Does her house last through school? Does the wolf blow it down?
Because early education is concerned with mastering alphabetic and numerical notations, young symbolic thinkers do well in school. Many programs teach reading with a phonetics approach, which is most suited to them, so their gifts shine early. In high school and college, they may struggle if lacking semantic intelligence, too.
So symbolic learners have strong houses early that may or may not get knocked down as they get into higher grades.
Early on, symbolic thinkers are well-adjusted, easy students. A lack in figural or semantic thinking may not reveal itself until later on. Intellectual exercises should be practiced to ensure this doesn’t happen.
The Third Little Pig
The Third Little Pig is a semantic learner, and boy can he talk a good game. He lives with his concepts and ideas.

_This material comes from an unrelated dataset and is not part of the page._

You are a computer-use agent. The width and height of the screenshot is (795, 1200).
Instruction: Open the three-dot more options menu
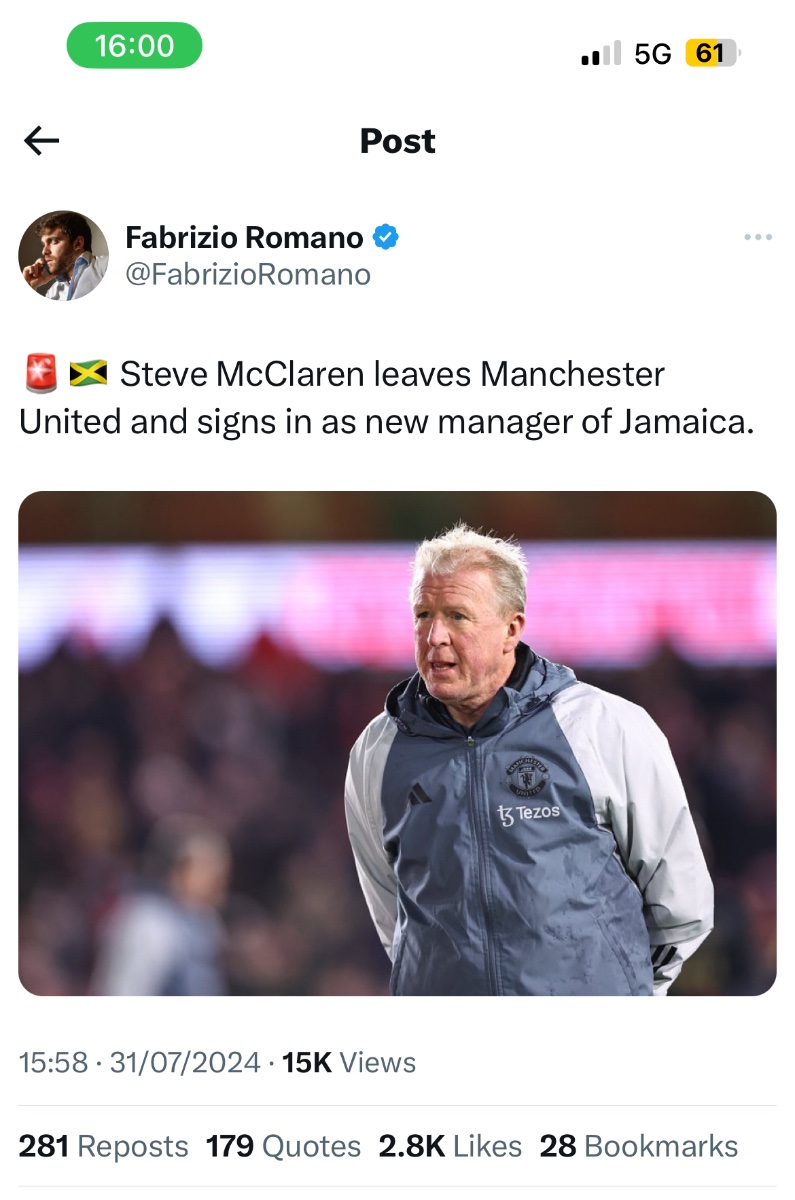pyautogui.click(x=758, y=237)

He builds his house out of brick. Because, simply, brick is the best. Most fire-resistant, heat-protective, attractive, and sturdy. He has high comprehension. He sees the connections and the deeper meaning the rest of us mortals miss.
He is the novelist, poet, lawyer, publicist, speaker, politician, psychiatrist, and teacher. Think the nutty professor.
What is his house like in school? Can it withstand the wolf?
Funny thing, the semantic thinker’s house is often in his head, and on paper, as he learns best through sight words. His teacher’s love him for it. Semantic content forms the base for school learning. Those who juggle invisible and written ideas have the strongest structures to match our current public teaching models.
The semantic thinker has a fantastic house for school, of course. Unfortunately, it may crumble in the adult world of practical affairs.
Semantic students are the most likely to succumb to burnout. Without figural knowledge, they can’t really build the perfectly imagined house, or fix their computer that crashes in the middle of writing their novels. Without symbolic knowledge, they’ll have trouble following a multi-step project, meeting their deadlines, or handling their finances.
Therefore, even though semantic learners often do the best in school, and provide us with rich insights into life’s meaning, it’s important for them to develop some figural and symbolic intelligence early on.
The strongest brick is mixed with straw, and a house gets cold unless heated with wood. All types of intelligence are valuable, and all the better when mixed in an individual. When schools fail to recognize this or teach to all types, it builds a disequilibrium among children and adults.
The Structure of Intellect tests children and adults for their types of cognitive abilities. It also offers exercises to improve weak areas, and maintain and strengthen those that are average and better.